Similar findings of the lack of every 15-minute observations were found in Patients #2, #3, #4, #17, #19, and #25 intake medical records.
c. The facility's risk assessment last reviewed by the facility on 6/6/24, revealed the push bar doors had been identified as an elopement risk in 2022. The mitigation measure put in place for the identified risk was for assessment staff to monitor the area and patients.
The mitigation measures were in contrast to the medical record review which revealed 12 patients were not consistently monitored while in the intake area.
Additionally, the facility's risk assessment and mitigation measures were in contrast to the facility risk assessment policy which read, the team members would evaluate the risk to determine if current mitigation strategies were in place that sufficiently mitigate the risk. The facility was unable to provide evidence the mitigation measures sufficiently mitigated the risk.
d.
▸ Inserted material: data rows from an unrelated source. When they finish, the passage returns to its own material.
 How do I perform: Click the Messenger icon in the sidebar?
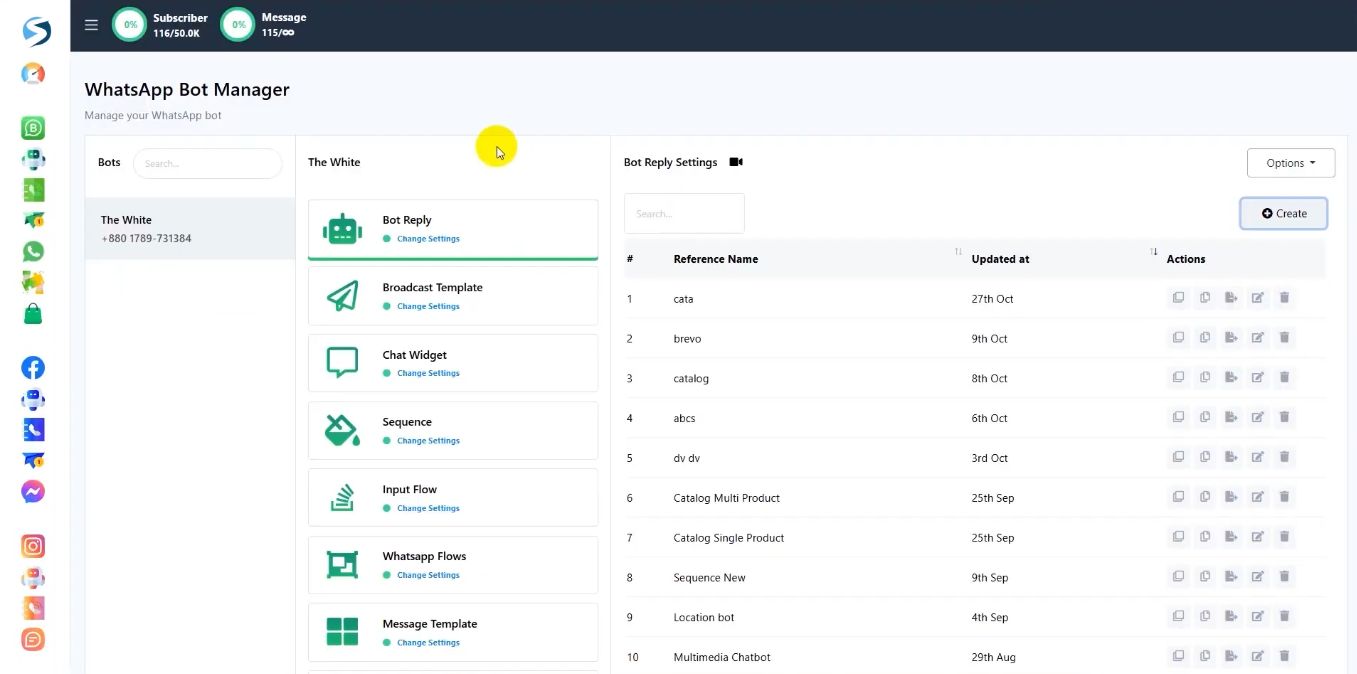pyautogui.click(x=33, y=492)
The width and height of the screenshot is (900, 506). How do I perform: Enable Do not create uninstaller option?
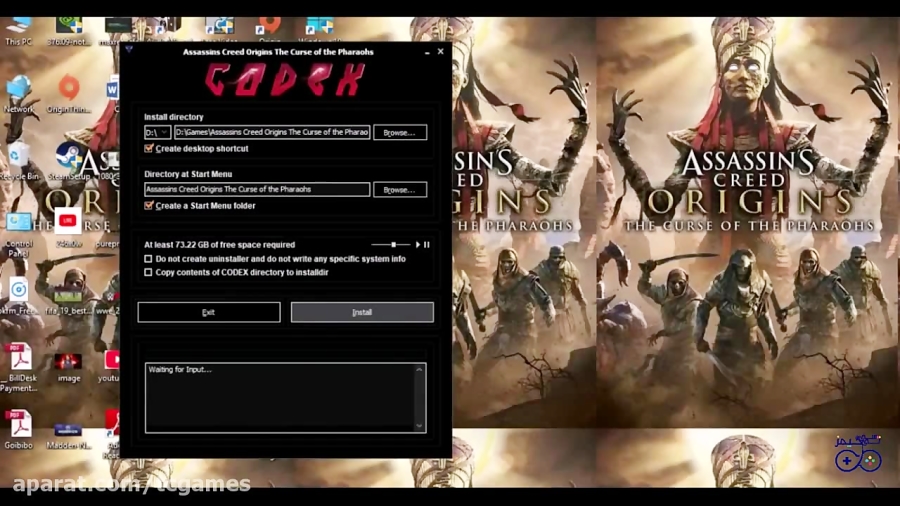pyautogui.click(x=149, y=259)
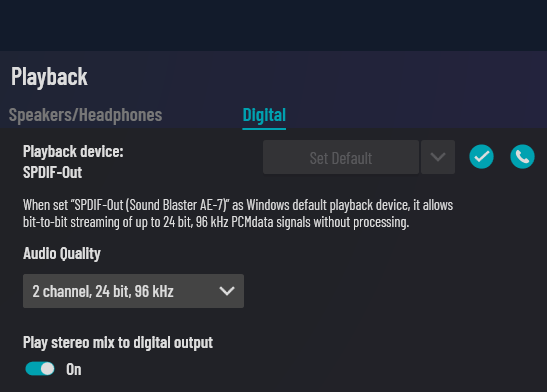Viewport: 547px width, 392px height.
Task: Disable the stereo mix toggle switch
Action: 40,369
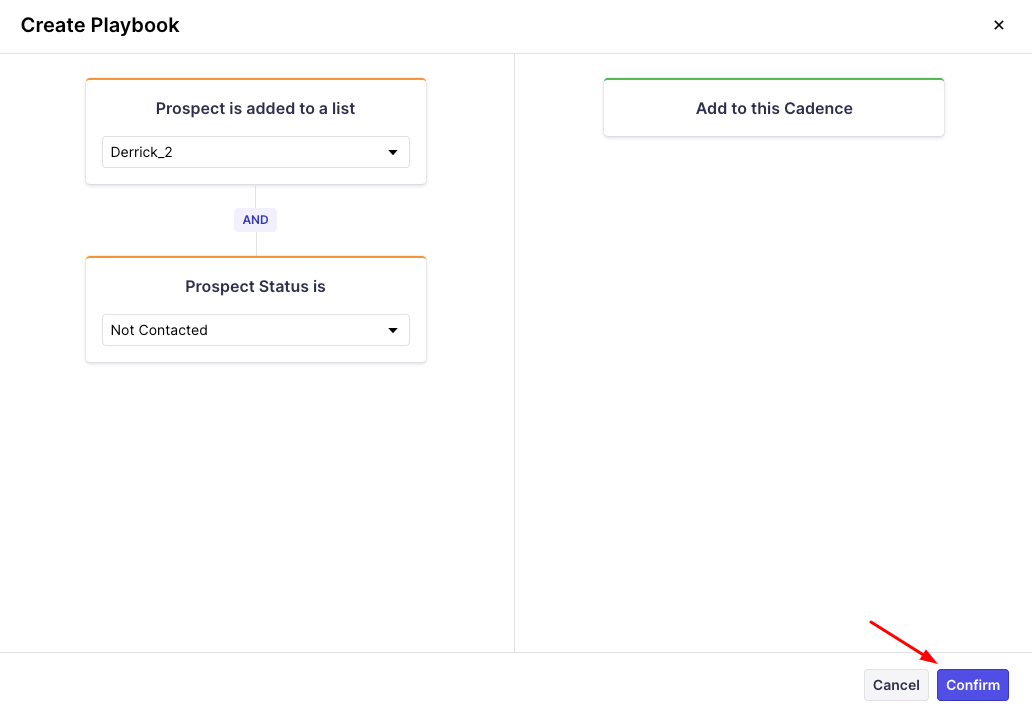1032x714 pixels.
Task: Click the connector line above the AND badge
Action: coord(256,196)
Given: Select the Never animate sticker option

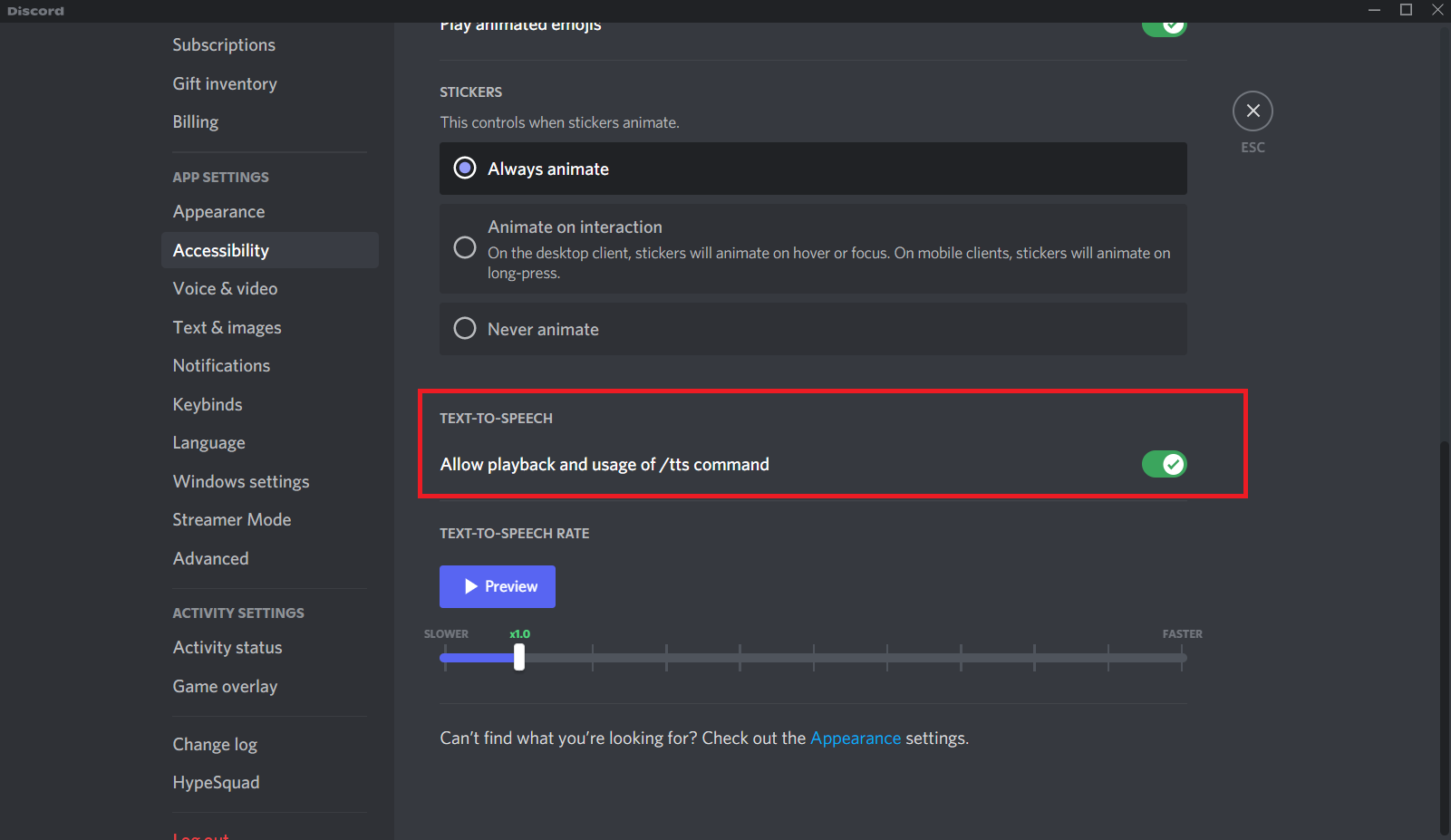Looking at the screenshot, I should (x=465, y=328).
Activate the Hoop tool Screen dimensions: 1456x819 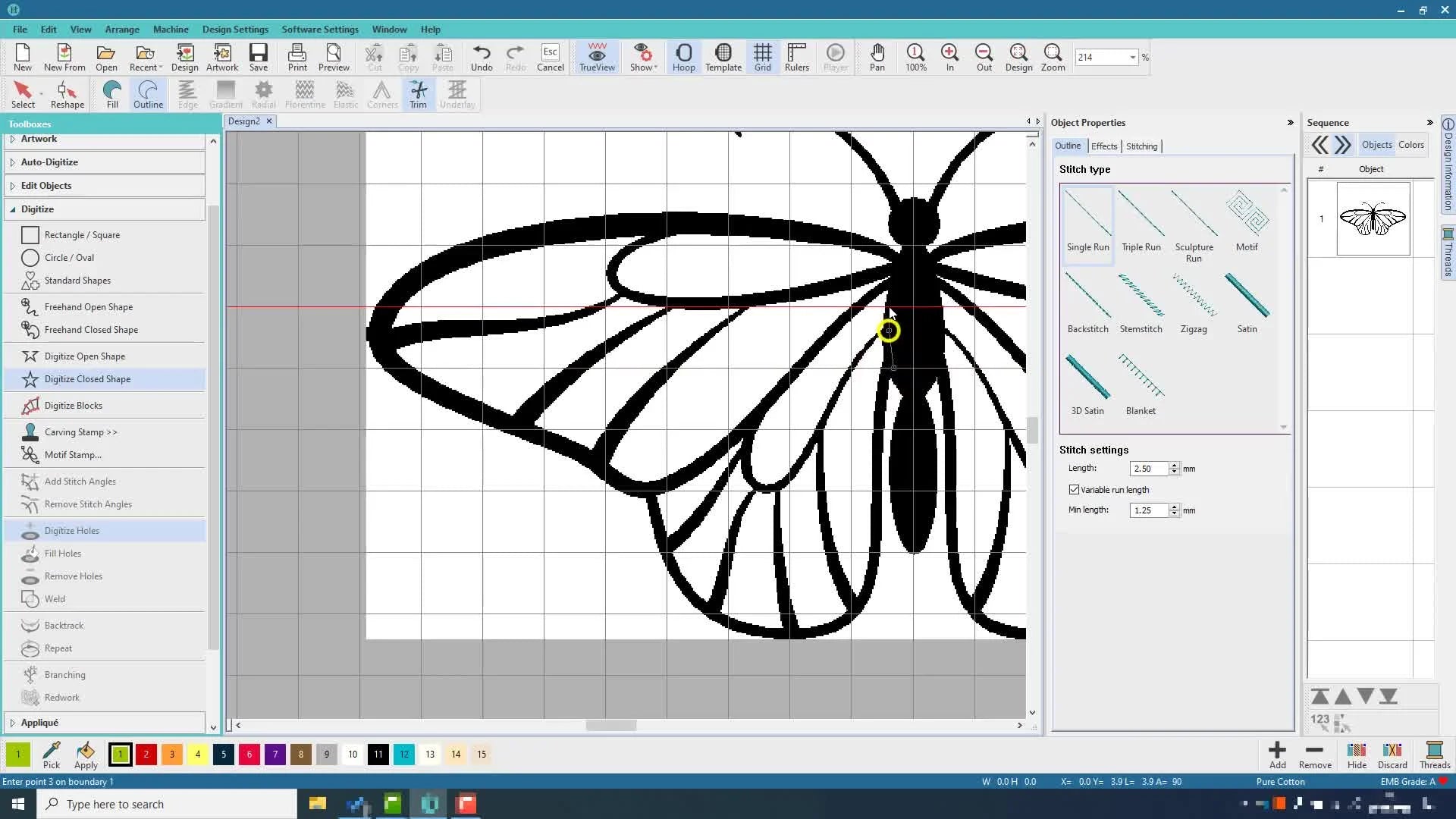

On 7/15/24 at 4:12 p.m., an interview was conducted with DON #2. DON #2 stated intake staff had not consistently performed close observation rounds. DON #2 stated to mitigate this, they implemented real-time compliance audits to ensure continuous patient observations were performed. DON #2 stated since March of 2024, two real-time compliance audits were performed in the intake area which had not identified gaps in compliance. They further stated they were not aware patients in the intake area were not continuously monitored until the survey was conducted.